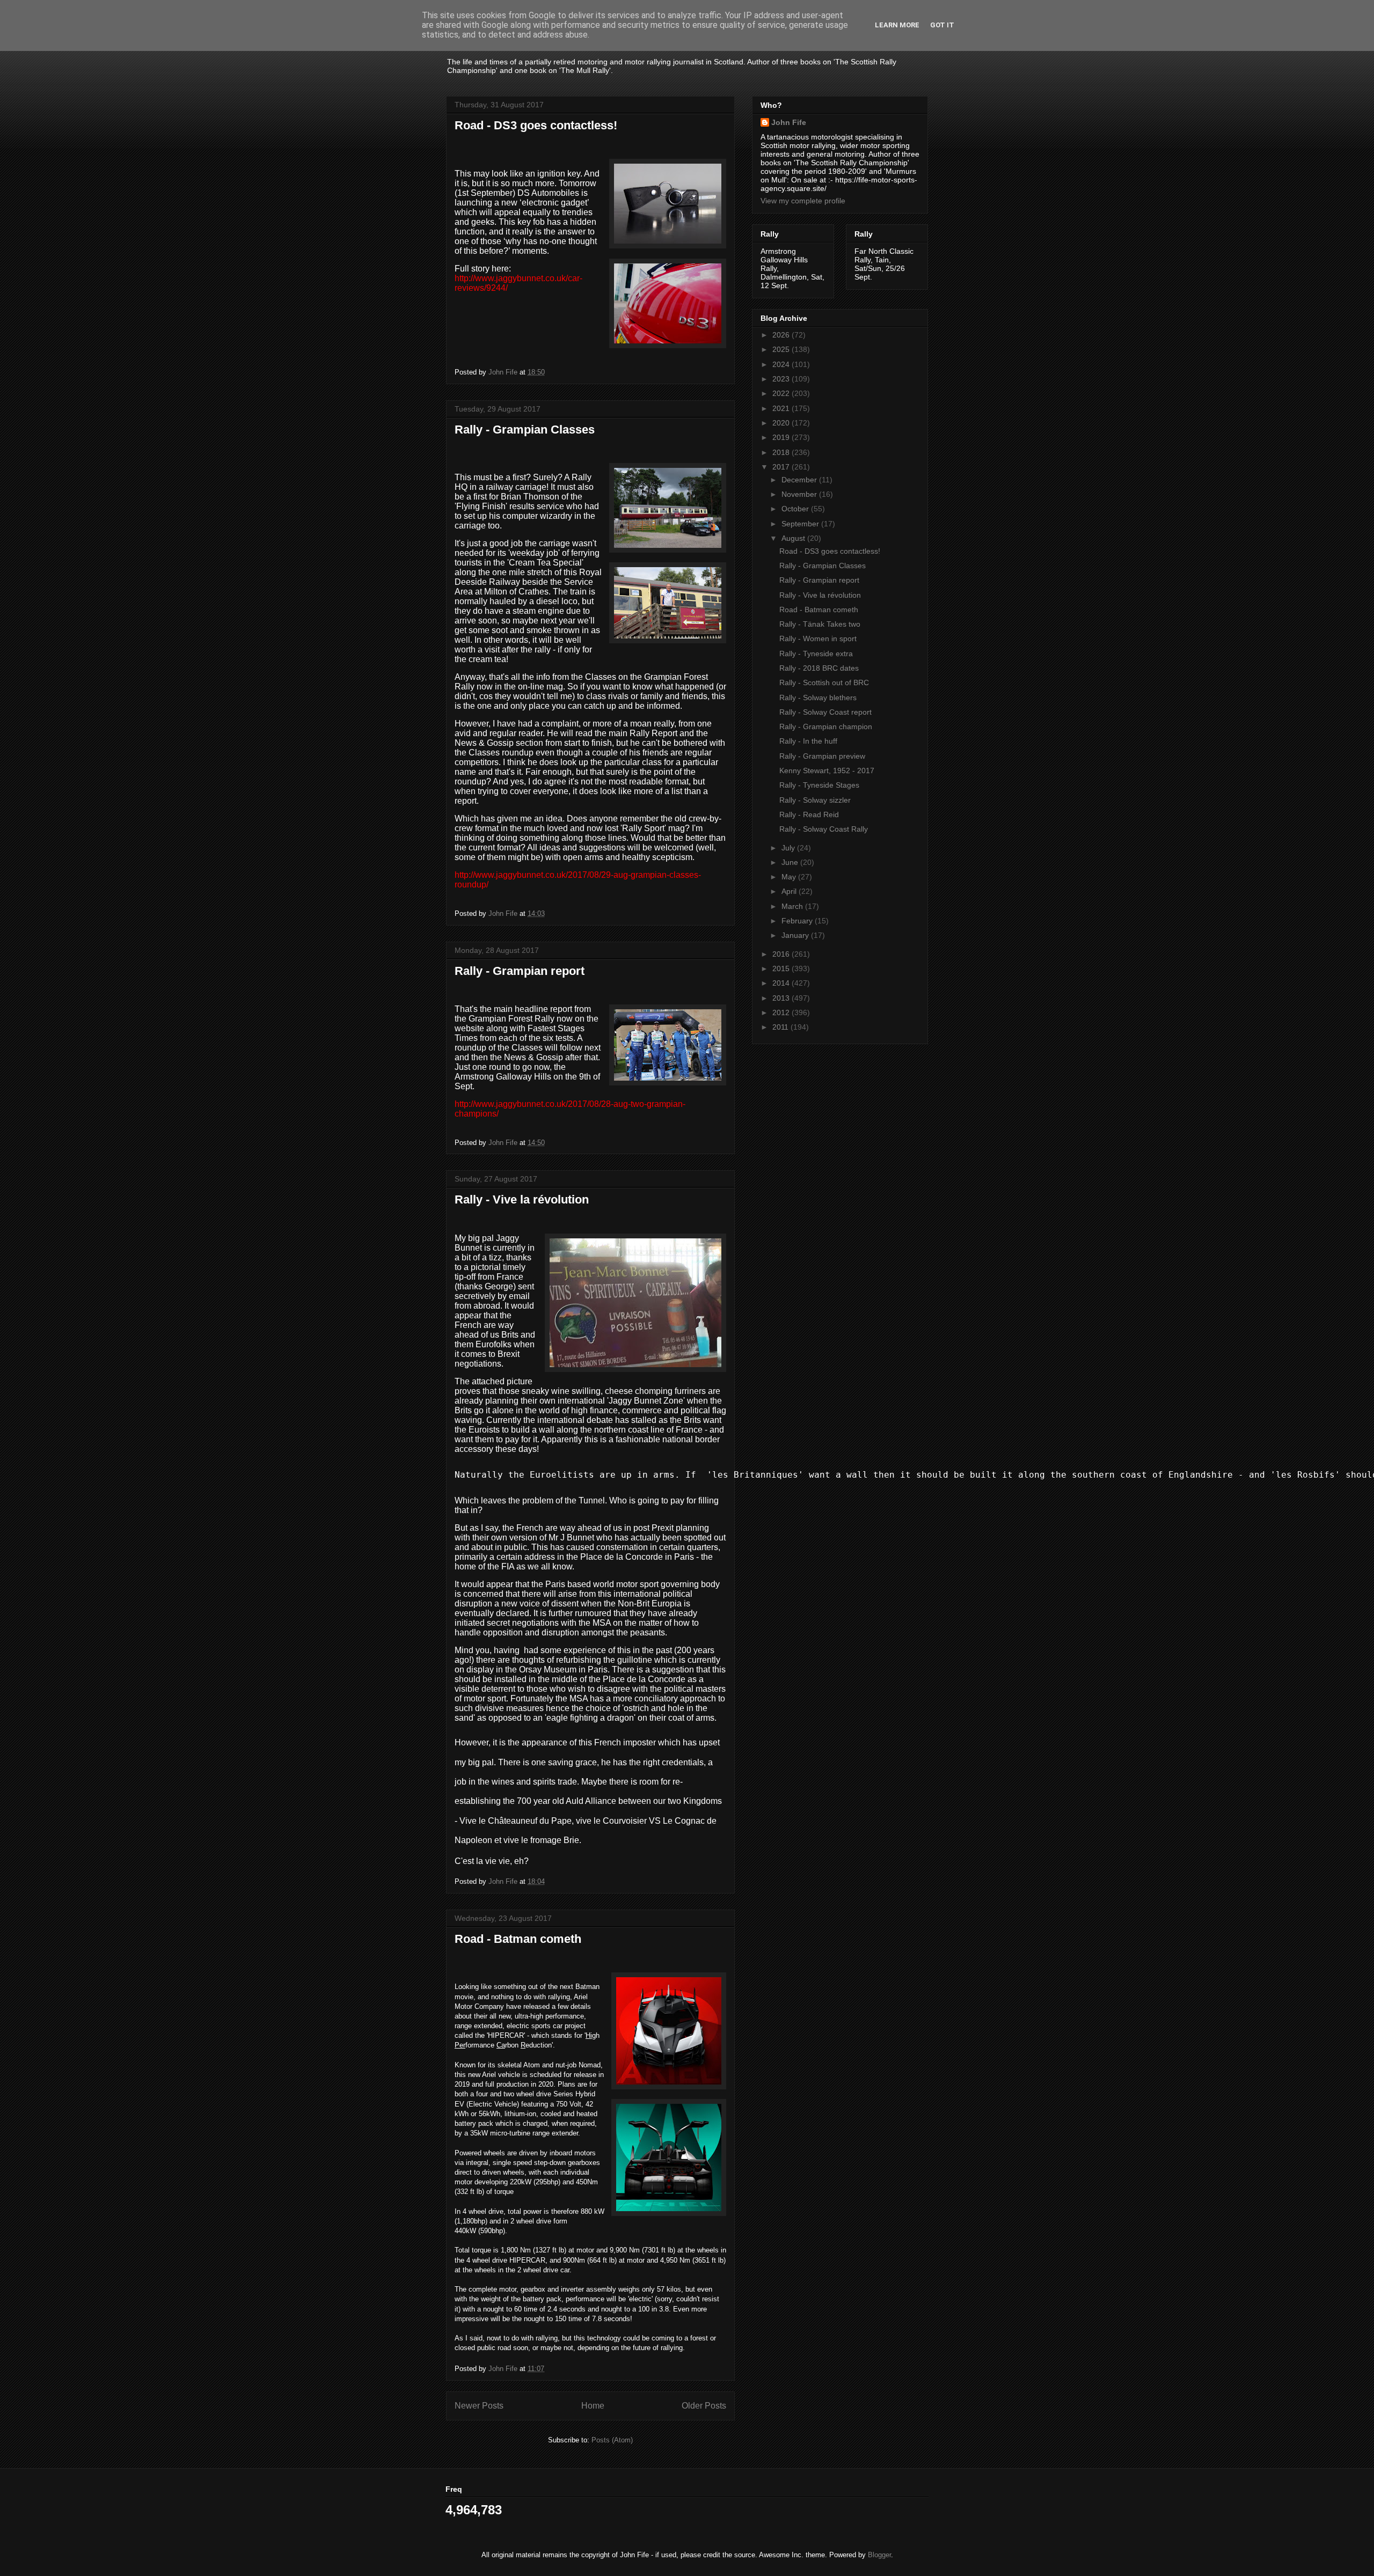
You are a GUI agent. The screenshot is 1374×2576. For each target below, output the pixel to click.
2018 (782, 452)
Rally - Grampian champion (825, 726)
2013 (782, 998)
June (790, 862)
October (796, 508)
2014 (782, 983)
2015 (782, 968)
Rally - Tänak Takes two (819, 624)
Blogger (879, 2555)
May (789, 876)
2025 (782, 349)
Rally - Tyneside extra (816, 653)
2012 (782, 1012)
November (800, 494)
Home (592, 2405)
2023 (782, 379)
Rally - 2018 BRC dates (819, 668)
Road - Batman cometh (518, 1939)
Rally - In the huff (808, 741)
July (789, 847)
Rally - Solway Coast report (825, 712)
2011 (781, 1027)
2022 (782, 393)
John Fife (788, 122)
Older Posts (704, 2405)
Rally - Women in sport (818, 638)
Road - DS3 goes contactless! (536, 125)
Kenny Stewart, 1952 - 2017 (826, 770)
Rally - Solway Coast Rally (823, 829)
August (794, 538)
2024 (782, 364)
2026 (782, 335)
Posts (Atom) (612, 2440)
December (800, 479)
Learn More (897, 25)
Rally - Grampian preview (822, 756)
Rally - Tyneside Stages (819, 785)
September (801, 523)
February (798, 920)
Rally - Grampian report (519, 971)
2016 (782, 954)
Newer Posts (479, 2405)
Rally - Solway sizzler (815, 800)
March (793, 906)
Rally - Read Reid (809, 814)
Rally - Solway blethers (818, 697)
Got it (942, 25)
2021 (782, 408)
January (796, 935)
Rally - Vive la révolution (522, 1199)
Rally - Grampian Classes (525, 429)
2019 (782, 437)
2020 (782, 423)
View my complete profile (803, 200)
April (790, 891)
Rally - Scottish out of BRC (824, 682)
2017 (782, 467)
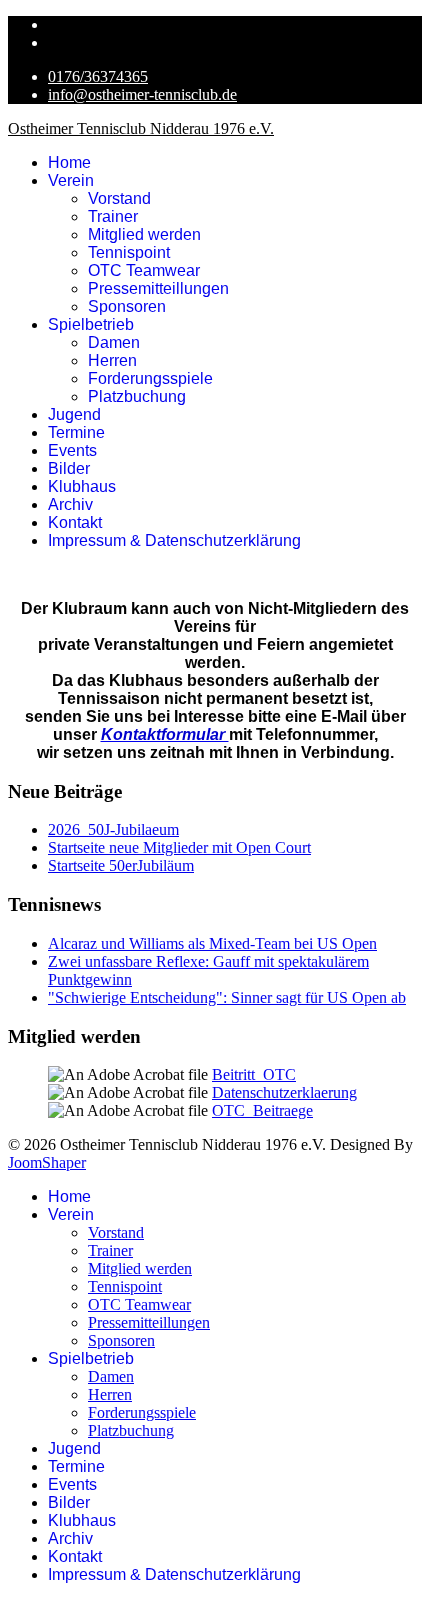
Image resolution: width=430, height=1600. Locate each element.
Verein (71, 180)
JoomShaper (47, 1162)
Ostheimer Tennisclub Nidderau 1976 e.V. (141, 128)
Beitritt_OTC (254, 1074)
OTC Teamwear (144, 270)
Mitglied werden (144, 234)
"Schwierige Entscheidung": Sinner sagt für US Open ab (227, 997)
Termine (76, 432)
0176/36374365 (98, 76)
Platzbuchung (137, 396)
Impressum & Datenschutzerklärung (174, 540)
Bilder (69, 468)
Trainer (113, 216)
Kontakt (75, 522)
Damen (114, 342)
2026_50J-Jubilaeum (113, 829)
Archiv (70, 504)
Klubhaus (82, 486)
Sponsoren (127, 306)
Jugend (74, 414)
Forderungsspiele (150, 378)
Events (72, 450)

****************************************

*ASSIGNED TASK*:
Count the lines in the material containing the string "Coast", and state the number with nothing added.

*ANSWER FOR THIS EXERCISE*:
2